Quatre ans et huit mois de captivité chez Al-Qaïda

La missionnaire colombienne Gloria Cecilia Narvaez, surnommée «Soeur Gloria».
Photo: Agence France Presse La missionnaire colombienne Gloria Cecilia Narvaez, surnommée «Soeur Gloria».

Quatre ans et huit mois plus tard, fin de captivité pour celle que tout le monde surnommait « Soeur Gloria » : la missionnaire colombienne Gloria Cecilia Narvaez va pouvoir rentrer chez elle après une détention peu médiatisée aux mains d’Al-Qaïda au Mali.

Tout a commencé une nuit du 7 février 2017 à Karangasso, dans le sud du Mali, quand quatre hommes armés ont fait irruption dans sa congrégation.

Selon le récent récit d’une coreligionnaire à l’AFP, ces hommes souhaitaient emmener deux autres soeurs colombiennes, plus jeunes, mais Gloria Cecilia Narvaez leur a dit de la prendre elle, « la supérieure ».

Les ravisseurs sont repartis avec Soeur Gloria dans un véhicule de la congrégation.

« C’est une femme d’une qualité humaine très particulière, terre à terre, de la plus haute qualité humaine, sacrifiée jusqu’à la mort, mue par l’amour des pauvres », dit Soeur Isabel Valencia. Elle vante une femme » courageuse ».

Son enlèvement a été revendiqué par le groupe djihadiste Al-Qaïda en juillet 2017 dans une vidéo publiée sur le réseau social Telegram, où elle apparaissait auprès d’otages occidentaux.

Amitié

Début 2018, une nouvelle vidéo la montre avec son châle chrétien sur la tête, comme sur toutes ses photos publiques. Elle demande au pape François d’intervenir. Elle dit préparer ses affaires « tous les jours » pour son départ.

De façon épisodique, des messes sont organisées pour elle par la communauté chrétienne de Bamako, très impliquée. « Nous avons beaucoup prié pour sa libération », a indiqué à l’AFP l’archevêque de Bamako, Jean Zerbo.

Son cas suscitait moins d’écho que celui d’autres otages étrangers comme la Française Sophie Pétronin.
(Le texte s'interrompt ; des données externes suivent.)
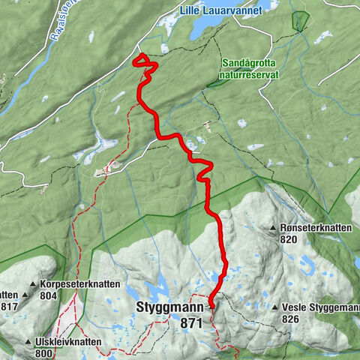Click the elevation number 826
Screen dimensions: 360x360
coord(290,320)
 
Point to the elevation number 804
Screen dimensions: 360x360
coord(48,296)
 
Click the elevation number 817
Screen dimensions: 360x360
coord(9,306)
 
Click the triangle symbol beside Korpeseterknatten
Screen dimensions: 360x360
coord(34,285)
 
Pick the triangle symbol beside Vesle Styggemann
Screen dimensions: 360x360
coord(275,308)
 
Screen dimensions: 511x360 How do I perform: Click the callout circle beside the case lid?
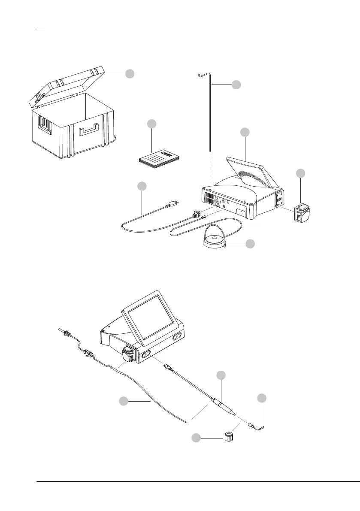tap(130, 74)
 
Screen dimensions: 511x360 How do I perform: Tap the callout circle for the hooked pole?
tap(236, 85)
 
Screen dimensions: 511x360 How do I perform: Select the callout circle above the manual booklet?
tap(151, 124)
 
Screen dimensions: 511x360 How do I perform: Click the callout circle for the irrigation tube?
tap(123, 401)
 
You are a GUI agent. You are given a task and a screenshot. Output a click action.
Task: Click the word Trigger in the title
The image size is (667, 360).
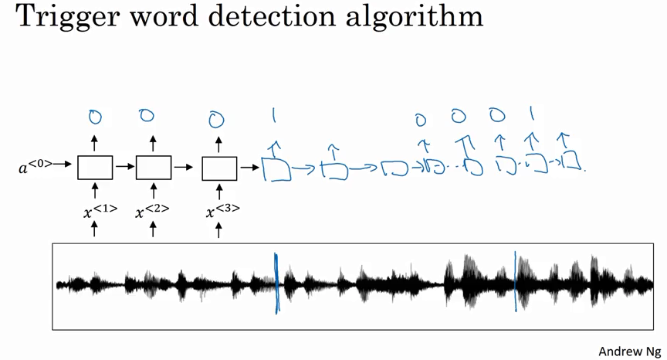point(59,17)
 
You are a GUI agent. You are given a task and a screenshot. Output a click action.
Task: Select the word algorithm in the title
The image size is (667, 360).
point(418,17)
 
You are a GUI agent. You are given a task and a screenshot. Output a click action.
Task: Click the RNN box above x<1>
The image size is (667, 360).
point(95,168)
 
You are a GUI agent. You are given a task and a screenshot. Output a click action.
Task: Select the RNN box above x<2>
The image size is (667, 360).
point(154,168)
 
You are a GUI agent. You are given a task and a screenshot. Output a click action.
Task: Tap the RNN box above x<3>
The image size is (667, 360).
point(219,168)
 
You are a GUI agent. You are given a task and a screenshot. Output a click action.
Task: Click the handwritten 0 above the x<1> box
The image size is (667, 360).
point(94,117)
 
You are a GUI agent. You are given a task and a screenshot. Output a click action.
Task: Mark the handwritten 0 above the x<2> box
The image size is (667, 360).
point(147,116)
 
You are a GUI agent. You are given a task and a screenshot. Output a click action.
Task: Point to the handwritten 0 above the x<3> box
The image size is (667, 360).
point(217,120)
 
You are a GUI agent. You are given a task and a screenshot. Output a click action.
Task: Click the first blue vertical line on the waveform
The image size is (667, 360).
point(276,284)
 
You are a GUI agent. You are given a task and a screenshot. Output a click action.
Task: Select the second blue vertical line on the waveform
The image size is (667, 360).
point(515,282)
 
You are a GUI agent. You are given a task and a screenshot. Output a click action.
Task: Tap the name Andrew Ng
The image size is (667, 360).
point(629,350)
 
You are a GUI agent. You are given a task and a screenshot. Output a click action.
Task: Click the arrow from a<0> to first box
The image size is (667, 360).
point(64,165)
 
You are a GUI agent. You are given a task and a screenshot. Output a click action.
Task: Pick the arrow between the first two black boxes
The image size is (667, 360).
point(124,167)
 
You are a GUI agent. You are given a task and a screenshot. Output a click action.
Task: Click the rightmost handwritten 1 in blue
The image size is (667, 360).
point(531,115)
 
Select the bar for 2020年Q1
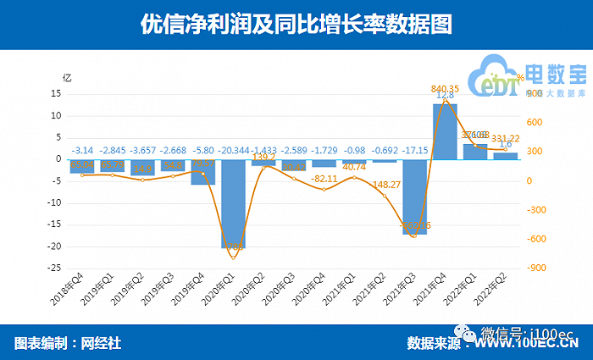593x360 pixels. tap(233, 203)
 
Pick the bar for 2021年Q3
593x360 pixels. tap(414, 196)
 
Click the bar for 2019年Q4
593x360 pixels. tap(202, 172)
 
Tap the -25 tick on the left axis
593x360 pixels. tap(53, 268)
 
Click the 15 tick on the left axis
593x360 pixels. tap(55, 93)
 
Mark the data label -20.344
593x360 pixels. tap(233, 151)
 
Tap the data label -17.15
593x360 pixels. tap(415, 151)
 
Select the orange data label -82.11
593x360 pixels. tap(324, 180)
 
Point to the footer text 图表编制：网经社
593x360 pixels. tap(68, 342)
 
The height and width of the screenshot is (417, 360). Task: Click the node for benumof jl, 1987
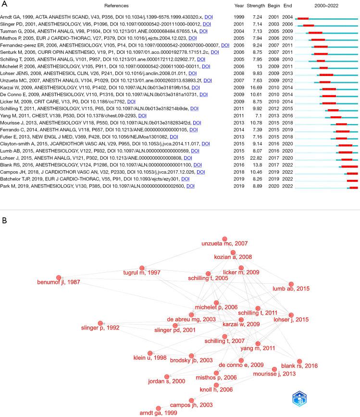(59, 278)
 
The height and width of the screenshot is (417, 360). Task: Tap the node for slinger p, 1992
(100, 324)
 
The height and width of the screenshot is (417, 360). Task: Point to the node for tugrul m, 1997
(142, 268)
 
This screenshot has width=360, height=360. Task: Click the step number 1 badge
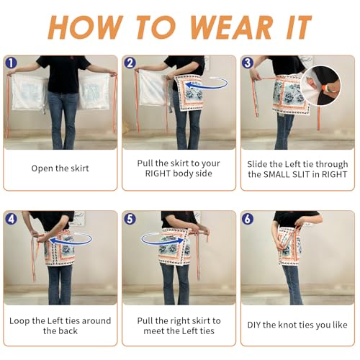pos(11,63)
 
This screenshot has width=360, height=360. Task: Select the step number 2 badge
pos(130,63)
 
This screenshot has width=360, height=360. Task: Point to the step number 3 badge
pos(248,63)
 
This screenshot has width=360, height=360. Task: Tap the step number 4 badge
pos(11,219)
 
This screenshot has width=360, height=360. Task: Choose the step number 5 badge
pos(130,219)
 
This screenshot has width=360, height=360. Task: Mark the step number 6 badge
pos(248,219)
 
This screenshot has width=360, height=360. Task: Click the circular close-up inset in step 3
pos(320,86)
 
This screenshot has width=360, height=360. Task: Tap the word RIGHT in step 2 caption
pos(158,174)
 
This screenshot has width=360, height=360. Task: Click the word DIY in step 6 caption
pos(254,325)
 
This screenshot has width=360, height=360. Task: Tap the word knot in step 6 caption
pos(288,325)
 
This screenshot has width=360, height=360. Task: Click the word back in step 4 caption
pos(68,331)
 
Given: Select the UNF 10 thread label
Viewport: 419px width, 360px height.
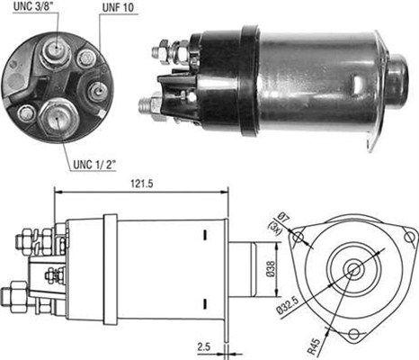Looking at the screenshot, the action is tap(118, 8).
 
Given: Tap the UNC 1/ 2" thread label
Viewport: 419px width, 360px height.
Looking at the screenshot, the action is tap(94, 165).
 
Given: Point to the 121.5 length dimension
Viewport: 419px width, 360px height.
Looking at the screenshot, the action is tap(141, 184).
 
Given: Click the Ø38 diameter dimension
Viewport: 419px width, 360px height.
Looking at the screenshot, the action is tap(270, 268).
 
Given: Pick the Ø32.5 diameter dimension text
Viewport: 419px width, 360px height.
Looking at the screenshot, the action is tap(288, 305).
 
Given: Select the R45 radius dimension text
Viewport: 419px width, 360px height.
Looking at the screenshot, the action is tap(314, 346).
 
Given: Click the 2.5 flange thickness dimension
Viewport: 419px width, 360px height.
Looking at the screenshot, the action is tap(204, 346).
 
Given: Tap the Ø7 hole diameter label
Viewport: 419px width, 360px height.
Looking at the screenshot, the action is tap(282, 217).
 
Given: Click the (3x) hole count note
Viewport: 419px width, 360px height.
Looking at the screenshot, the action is tap(274, 229).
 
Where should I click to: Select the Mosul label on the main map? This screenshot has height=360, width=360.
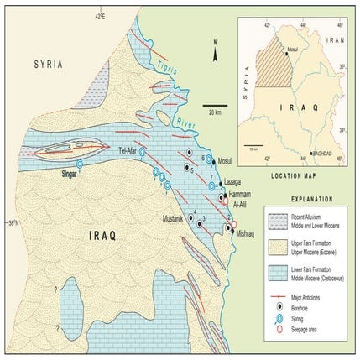click(x=224, y=161)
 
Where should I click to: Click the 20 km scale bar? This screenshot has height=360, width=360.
click(x=211, y=109)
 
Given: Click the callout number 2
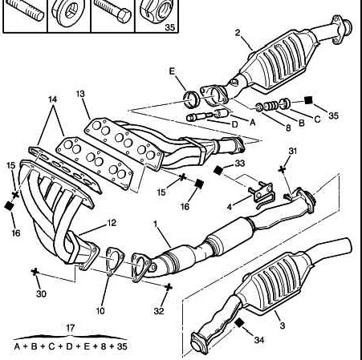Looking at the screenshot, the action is click(238, 33).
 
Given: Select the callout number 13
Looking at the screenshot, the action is click(80, 94).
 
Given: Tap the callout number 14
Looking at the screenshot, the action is click(53, 99).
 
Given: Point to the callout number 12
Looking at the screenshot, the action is click(112, 223).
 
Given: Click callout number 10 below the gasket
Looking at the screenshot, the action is click(100, 311).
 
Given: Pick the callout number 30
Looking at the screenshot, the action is click(41, 294).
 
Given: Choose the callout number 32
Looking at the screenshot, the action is click(159, 311).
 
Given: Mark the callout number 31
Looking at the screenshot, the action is click(293, 151).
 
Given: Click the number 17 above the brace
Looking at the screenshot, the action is click(70, 328).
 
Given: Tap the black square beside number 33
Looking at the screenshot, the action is click(218, 170).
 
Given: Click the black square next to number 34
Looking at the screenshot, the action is click(239, 323).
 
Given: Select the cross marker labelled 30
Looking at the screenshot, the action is click(35, 272).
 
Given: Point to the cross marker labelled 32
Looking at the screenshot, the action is click(168, 287).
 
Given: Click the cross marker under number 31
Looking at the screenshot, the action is click(282, 169).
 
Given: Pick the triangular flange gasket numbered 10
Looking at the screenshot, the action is click(114, 261).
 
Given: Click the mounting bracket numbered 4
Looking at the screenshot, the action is click(261, 193).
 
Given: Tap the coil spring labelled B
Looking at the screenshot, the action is click(271, 106).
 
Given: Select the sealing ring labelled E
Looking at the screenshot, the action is click(191, 99).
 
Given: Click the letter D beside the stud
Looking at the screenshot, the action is click(234, 124).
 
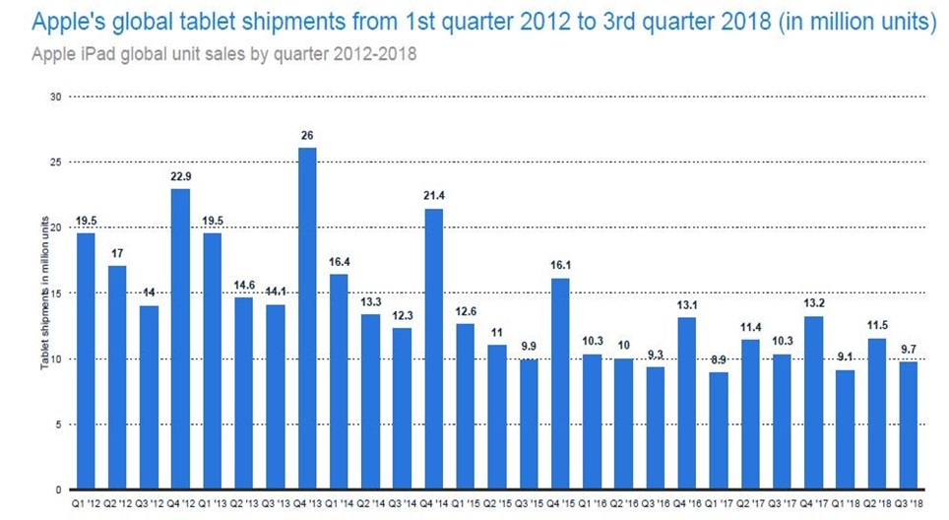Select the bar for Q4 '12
180,339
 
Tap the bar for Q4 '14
433,349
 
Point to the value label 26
307,135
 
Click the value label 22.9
180,175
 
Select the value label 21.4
433,196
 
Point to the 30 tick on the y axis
55,97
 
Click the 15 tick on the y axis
55,293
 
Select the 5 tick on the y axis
58,424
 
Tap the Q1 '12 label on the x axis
85,503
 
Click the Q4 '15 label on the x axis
560,503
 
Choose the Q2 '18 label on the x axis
876,503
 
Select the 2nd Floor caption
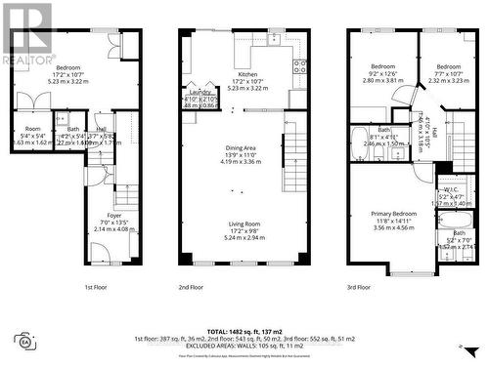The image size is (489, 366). pos(238,288)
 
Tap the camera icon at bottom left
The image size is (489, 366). pos(24,341)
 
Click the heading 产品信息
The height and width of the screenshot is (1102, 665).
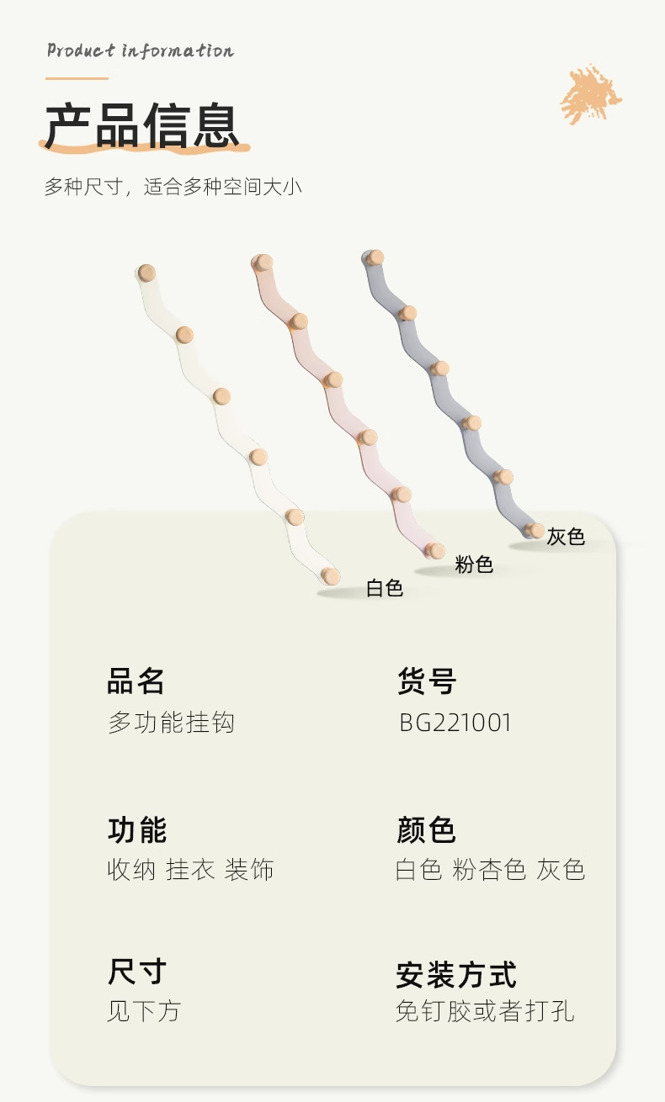142,126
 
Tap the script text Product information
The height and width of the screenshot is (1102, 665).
140,50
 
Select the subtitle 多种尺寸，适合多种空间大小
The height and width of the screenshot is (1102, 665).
173,187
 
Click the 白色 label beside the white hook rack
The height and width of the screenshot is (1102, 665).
385,588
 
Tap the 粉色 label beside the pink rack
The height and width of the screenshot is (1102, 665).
474,564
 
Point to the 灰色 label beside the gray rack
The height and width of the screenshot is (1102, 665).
566,537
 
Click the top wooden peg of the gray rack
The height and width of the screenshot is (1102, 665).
375,257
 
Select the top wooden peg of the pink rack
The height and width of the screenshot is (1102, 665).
263,262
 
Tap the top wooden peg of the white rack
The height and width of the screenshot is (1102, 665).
147,273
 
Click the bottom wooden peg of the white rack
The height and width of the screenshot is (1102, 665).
331,575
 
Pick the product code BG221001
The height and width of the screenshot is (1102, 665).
455,723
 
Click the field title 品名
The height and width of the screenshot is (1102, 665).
136,681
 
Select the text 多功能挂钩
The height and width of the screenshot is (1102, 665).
171,723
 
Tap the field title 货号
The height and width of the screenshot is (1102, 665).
427,681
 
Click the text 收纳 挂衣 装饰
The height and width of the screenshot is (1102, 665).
190,870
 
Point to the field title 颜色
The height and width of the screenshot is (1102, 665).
426,829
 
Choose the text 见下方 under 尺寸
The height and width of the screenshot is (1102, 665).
143,1011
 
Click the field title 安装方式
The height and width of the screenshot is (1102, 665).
456,975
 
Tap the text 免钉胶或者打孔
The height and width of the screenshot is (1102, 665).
485,1011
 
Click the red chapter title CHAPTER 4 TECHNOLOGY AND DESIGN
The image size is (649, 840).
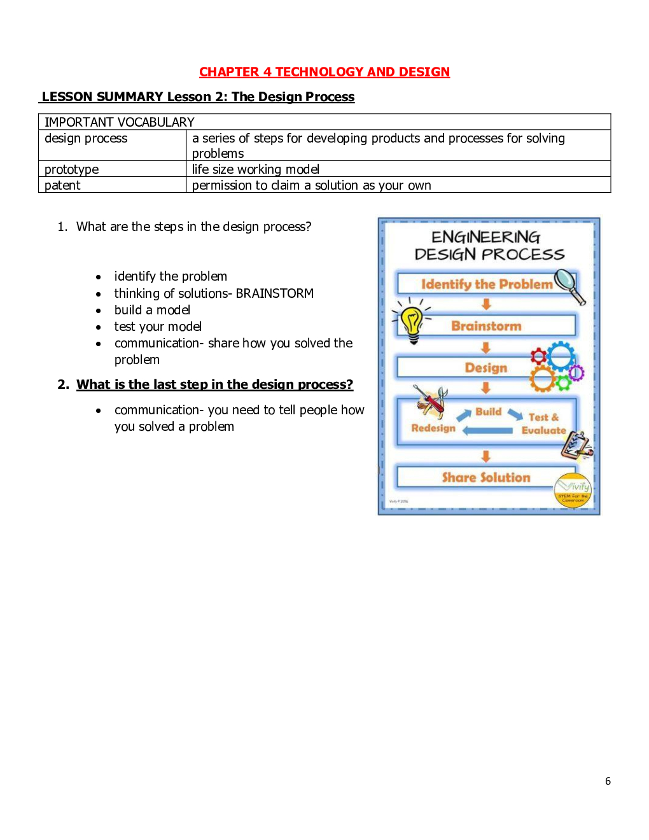[x=324, y=72]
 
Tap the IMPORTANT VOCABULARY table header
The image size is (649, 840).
[x=120, y=122]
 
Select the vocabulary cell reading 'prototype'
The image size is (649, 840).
[x=72, y=169]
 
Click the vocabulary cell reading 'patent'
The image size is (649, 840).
[x=62, y=185]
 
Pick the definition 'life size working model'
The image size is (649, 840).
[x=256, y=169]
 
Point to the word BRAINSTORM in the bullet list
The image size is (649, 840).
[x=274, y=293]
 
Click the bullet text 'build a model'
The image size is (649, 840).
[x=152, y=310]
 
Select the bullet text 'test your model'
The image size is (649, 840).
[x=158, y=326]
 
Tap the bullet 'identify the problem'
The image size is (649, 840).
[x=171, y=276]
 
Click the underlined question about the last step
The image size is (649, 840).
[x=214, y=384]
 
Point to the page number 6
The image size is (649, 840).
[x=608, y=781]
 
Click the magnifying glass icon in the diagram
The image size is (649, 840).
[x=568, y=284]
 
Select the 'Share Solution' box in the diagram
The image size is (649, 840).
[x=485, y=477]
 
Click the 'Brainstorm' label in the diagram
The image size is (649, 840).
[x=486, y=326]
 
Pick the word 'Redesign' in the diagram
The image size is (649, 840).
[x=433, y=428]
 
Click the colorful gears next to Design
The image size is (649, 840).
[x=555, y=368]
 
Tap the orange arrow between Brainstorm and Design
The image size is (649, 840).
[x=486, y=347]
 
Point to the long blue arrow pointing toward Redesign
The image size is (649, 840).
[x=487, y=431]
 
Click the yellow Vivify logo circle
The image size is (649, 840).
[x=573, y=491]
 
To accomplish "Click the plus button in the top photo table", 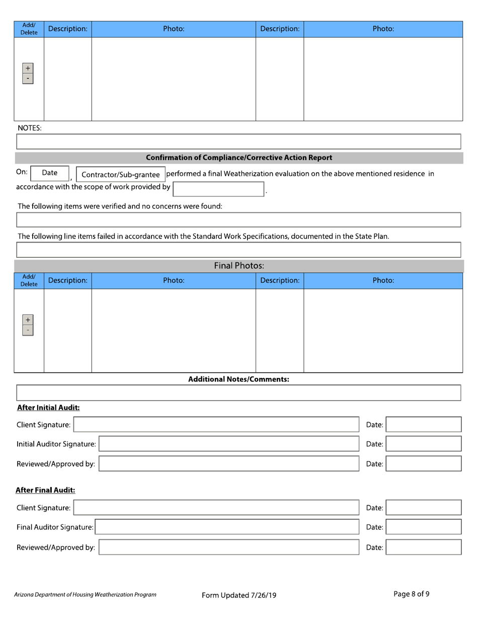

Des nouvelles arrivent fin 2020, quand Sophie Pétronin est libérée après avoir elle aussi passé quatre ans en captivité. Les deux femmes, avec d’autres, ont longtemps été gardées ensemble dans des campements dans le désert.

Les deux femmes ont tissé des liens d’amitié. Mais peu à peu, la religieuse semblait de plus en plus « perdue à l’intérieur d’elle-même », relate le journaliste Anthony Fouchard dans un ouvrage consacré à Sophie Pétronin.

Selon le même ouvrage, Soeur Gloria aurait passé plusieurs semaines « les pieds enchaînés au début de sa captivité ». Elle en est restée » traumatisée ». Sophie Pétronin l’a décrite comme affaiblie.

Début 2021, le Comité international de la Croix-Rouge (CICR) fait parvenir à la famille une lettre de onze lignes « écrite de sa main », prouvant qu’elle est en vie. »Prie beaucoup pour moi, Dieu te garde, j’espère que Dieu va m’aider à retrouver ma liberté », écrit-elle.

Samedi soir, apparaissant dans plusieurs clichés dévoilés par la présidence malienne, la religieuse était souriante, le teint mat, avec un châle jaune brillant de la même couleur que sa tenue.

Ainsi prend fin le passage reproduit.